• DATASET

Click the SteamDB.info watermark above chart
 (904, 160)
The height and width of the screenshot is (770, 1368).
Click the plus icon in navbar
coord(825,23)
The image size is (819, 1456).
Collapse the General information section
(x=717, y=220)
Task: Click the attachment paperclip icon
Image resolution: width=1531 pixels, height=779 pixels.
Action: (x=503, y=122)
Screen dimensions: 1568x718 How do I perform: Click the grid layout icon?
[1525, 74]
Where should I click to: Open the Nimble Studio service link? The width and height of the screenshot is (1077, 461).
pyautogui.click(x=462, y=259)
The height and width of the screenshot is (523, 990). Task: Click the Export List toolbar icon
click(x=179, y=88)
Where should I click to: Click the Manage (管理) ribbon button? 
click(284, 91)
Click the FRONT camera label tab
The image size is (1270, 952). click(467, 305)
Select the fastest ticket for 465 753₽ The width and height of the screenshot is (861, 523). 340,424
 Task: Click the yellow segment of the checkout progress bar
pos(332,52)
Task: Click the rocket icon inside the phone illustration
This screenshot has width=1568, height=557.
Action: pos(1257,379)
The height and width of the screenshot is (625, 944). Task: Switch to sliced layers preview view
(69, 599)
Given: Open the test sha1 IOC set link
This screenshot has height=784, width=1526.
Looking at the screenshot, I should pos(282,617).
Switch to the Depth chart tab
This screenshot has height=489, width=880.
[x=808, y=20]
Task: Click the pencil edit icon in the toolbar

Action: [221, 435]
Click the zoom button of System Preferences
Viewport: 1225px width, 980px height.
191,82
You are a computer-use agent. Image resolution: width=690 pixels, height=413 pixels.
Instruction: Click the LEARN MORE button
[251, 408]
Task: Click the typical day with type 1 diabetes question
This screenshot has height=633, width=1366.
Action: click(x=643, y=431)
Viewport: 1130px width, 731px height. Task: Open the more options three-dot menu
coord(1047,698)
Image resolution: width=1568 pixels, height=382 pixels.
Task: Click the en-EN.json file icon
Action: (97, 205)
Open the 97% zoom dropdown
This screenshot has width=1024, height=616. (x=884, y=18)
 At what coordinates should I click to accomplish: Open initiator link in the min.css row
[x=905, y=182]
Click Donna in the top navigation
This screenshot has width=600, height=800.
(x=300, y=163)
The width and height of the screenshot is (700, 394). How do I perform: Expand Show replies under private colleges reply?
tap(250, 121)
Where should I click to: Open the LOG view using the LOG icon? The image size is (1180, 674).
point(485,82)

• YOUR TASK
Print exactly, and only, the lines running from the one that contains "Given: Open the test sha1 IOC set link" to the last line of the records above.

• SOLUTION BELOW
Given: Open the test sha1 IOC set link
This screenshot has height=784, width=1526.
Looking at the screenshot, I should pos(282,617).
Switch to the Depth chart tab
This screenshot has height=489, width=880.
[x=808, y=20]
Task: Click the pencil edit icon in the toolbar

Action: [221, 435]
Click the zoom button of System Preferences
Viewport: 1225px width, 980px height.
191,82
You are a computer-use agent. Image resolution: width=690 pixels, height=413 pixels.
Instruction: Click the LEARN MORE button
[251, 408]
Task: Click the typical day with type 1 diabetes question
This screenshot has height=633, width=1366.
Action: click(x=643, y=431)
Viewport: 1130px width, 731px height. Task: Open the more options three-dot menu
coord(1047,698)
Image resolution: width=1568 pixels, height=382 pixels.
Task: Click the en-EN.json file icon
Action: (97, 205)
Open the 97% zoom dropdown
This screenshot has width=1024, height=616. (x=884, y=18)
 At what coordinates should I click to accomplish: Open initiator link in the min.css row
[x=905, y=182]
Click Donna in the top navigation
This screenshot has width=600, height=800.
(x=300, y=163)
The width and height of the screenshot is (700, 394). How do I perform: Expand Show replies under private colleges reply?
tap(250, 121)
Where should I click to: Open the LOG view using the LOG icon? The image size is (1180, 674).
point(485,82)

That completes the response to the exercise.